Wednesday, July 1, 2009

Vox Populi = Vox Dei?

Chris Kelly has an awesome piece up at Huffington Post about Gov. Sanford's patent inability to shut up. (Thanks, Susan.) Okay, it's not just about Sanford. It's about Sarah Palin, too, and really any politician who believes she should run for and stay in office because "God has opened a door." That metaphor, Kelly reminds us, comes from the Book of Revelations. He adds,
American Evangelicals love Revelation, because it doesn't make a lick of sense and then everything explodes. Kind of like Transformers: Revenge of the Fallen.
The whole piece is worth a read.

So, a question: Who is scarier, the politician who thinks the people want him to run, or the politician who thinks God wants him to run? I know, the voice of the people is the voice of God, but not really. Ross Perot was a serious egomaniac, but when he claimed that the American people were demanding leadership from someone like him because the two parties weren't providing it, he could at least point to a poll that, if you held it sideways and squinted, sort of backed up his point. But you can't poll God. I assume Mark Sanford's evening prayers are along the following lines: "Dear Lord, if you do not want me to remain in office and keep talking about my sexual liaisons, please signify now. [Pause] Thy will be done!"
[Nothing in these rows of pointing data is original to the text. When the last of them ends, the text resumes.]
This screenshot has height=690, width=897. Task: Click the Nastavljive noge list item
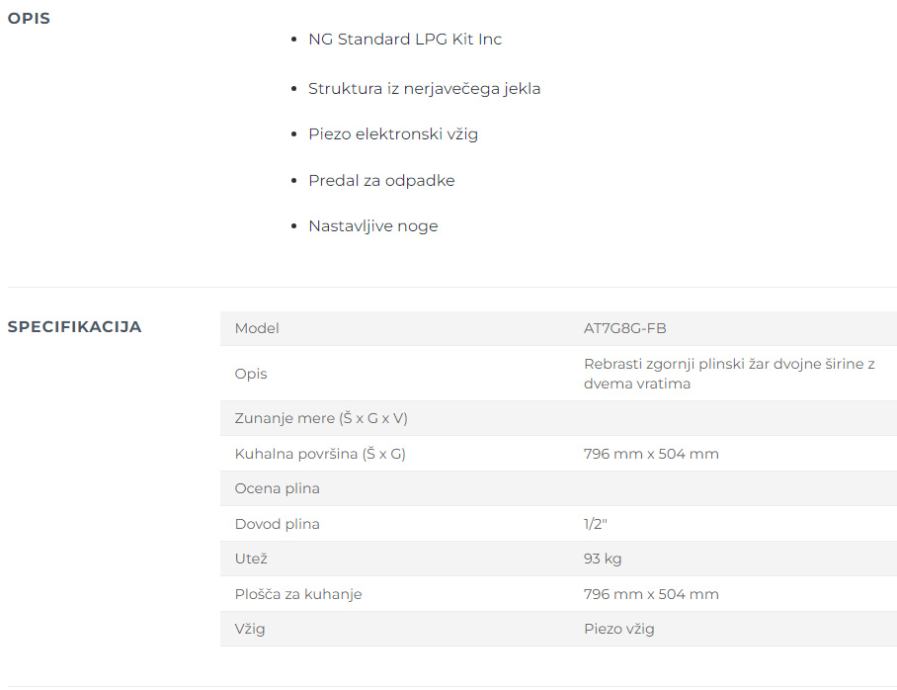click(x=373, y=226)
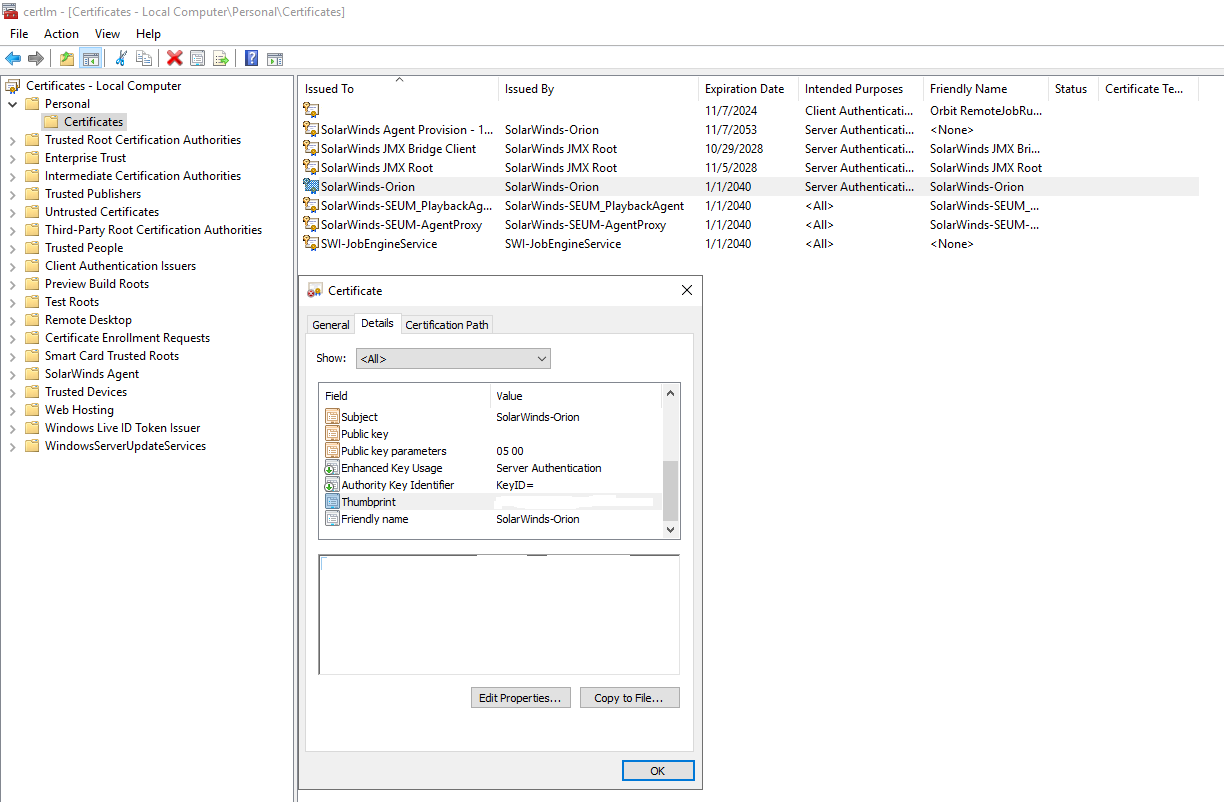The width and height of the screenshot is (1224, 802).
Task: Switch to the Certification Path tab
Action: [446, 324]
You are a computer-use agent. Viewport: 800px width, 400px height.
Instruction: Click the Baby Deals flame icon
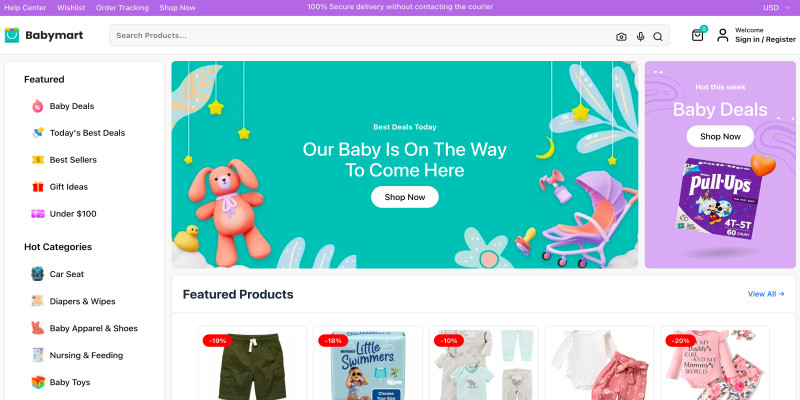coord(38,106)
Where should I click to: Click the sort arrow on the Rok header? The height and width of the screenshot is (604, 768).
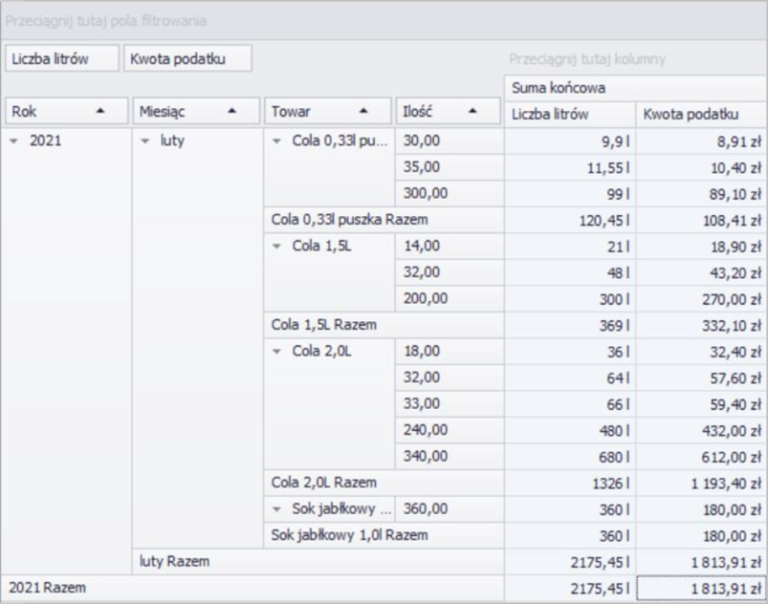[103, 113]
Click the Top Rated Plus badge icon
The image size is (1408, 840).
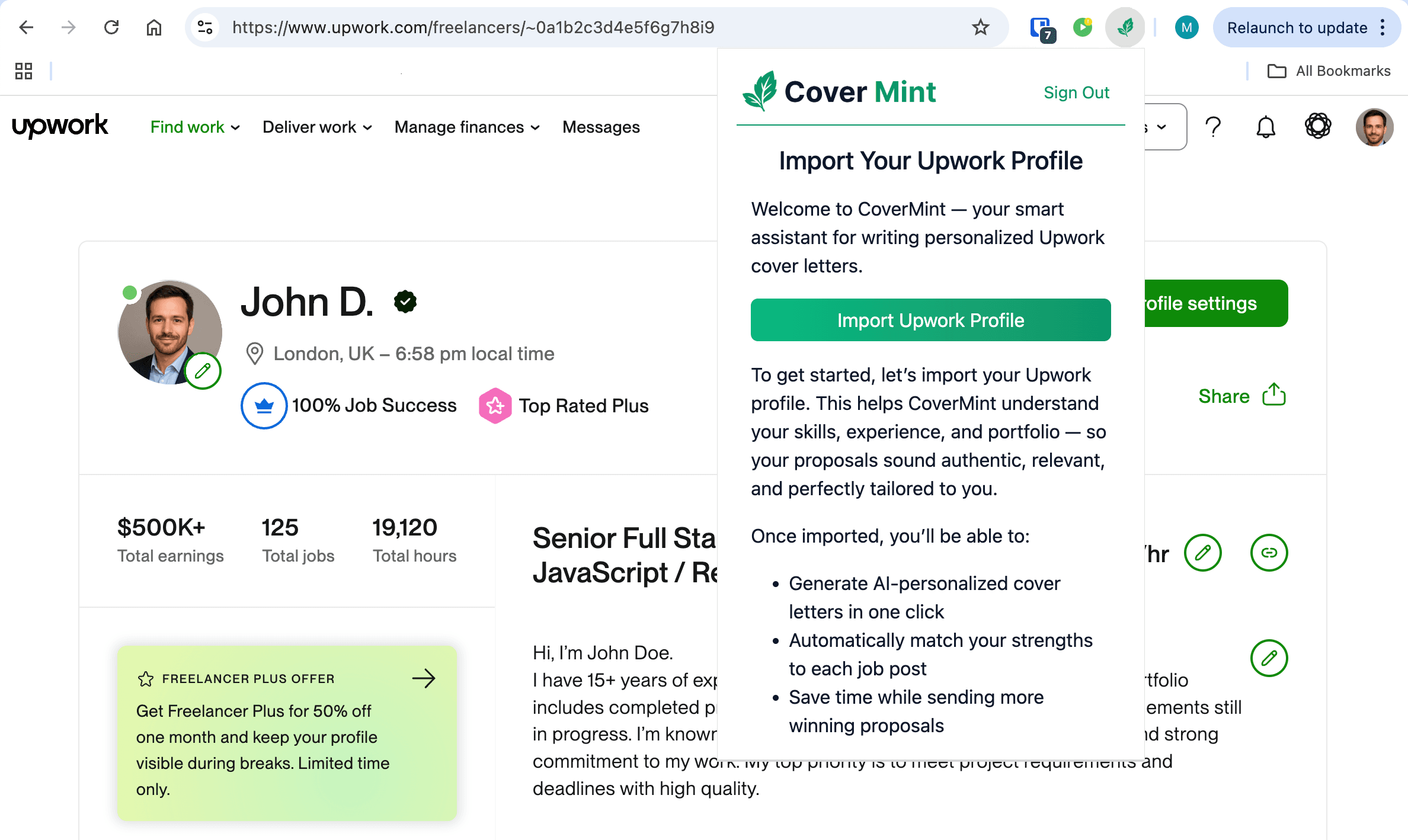pyautogui.click(x=495, y=405)
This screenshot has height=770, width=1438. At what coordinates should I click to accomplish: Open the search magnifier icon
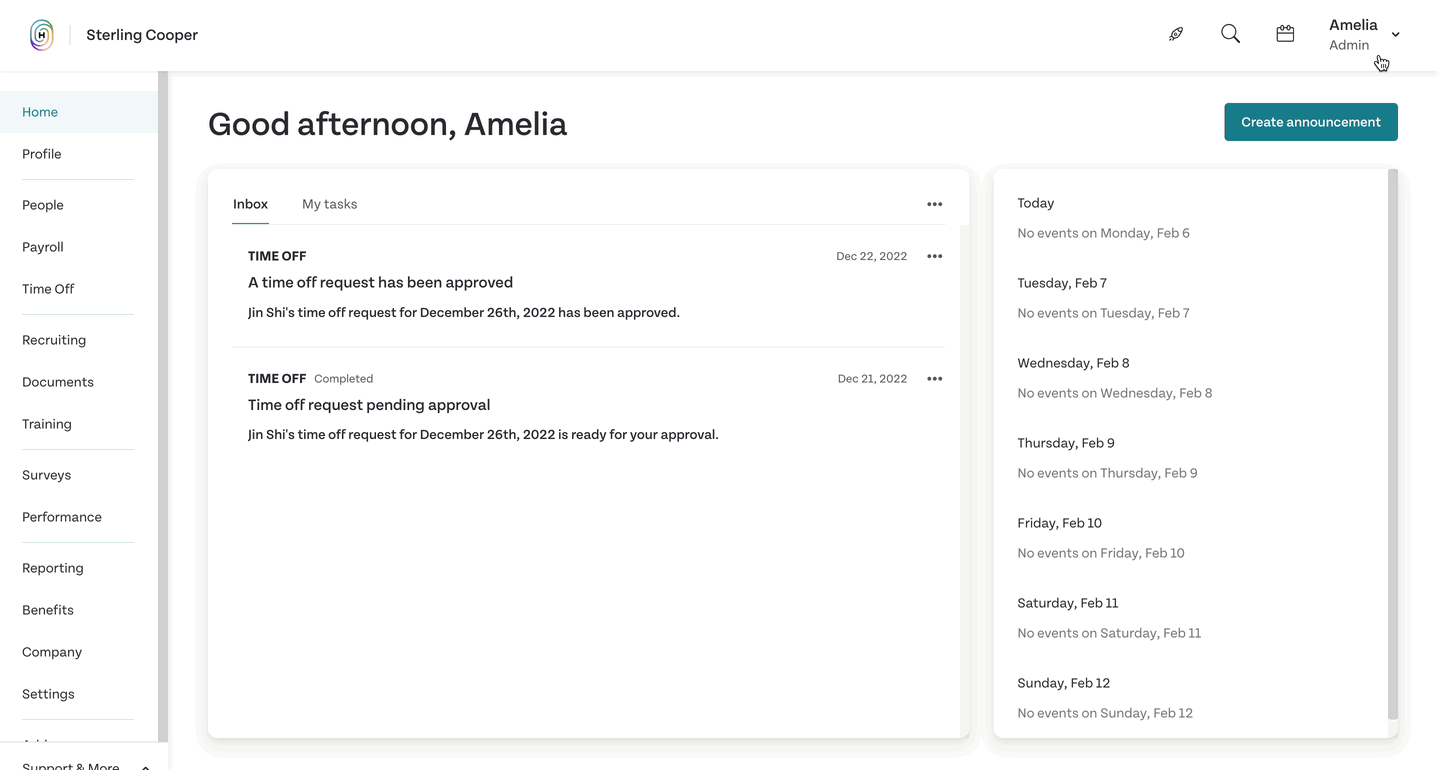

There's an interesting partisan angle to this whole thing, too. I haven't seen the numbers, but I'm guessing that within the first 24 hours of Sanford's revelatory press conference, more Democrats than Republicans wanted him to resign. I'll bet those numbers are reversed today.

3 comments:

Milan said...

Great article! Just forgot to cover a key person: Mike Huckabee.

Milan said...

Great video of Sanford being turned away from voting in 2006!

http://www.youtube.com/watch?v=UuT7FxLICGA

Seth said...

Not sure if Huckabee belongs in the same group with Palin and Sanford. It seems like the key to his appeal is a deep knowledge of the Bible combined with an air of humility. The humility may be an act, but he's good at it.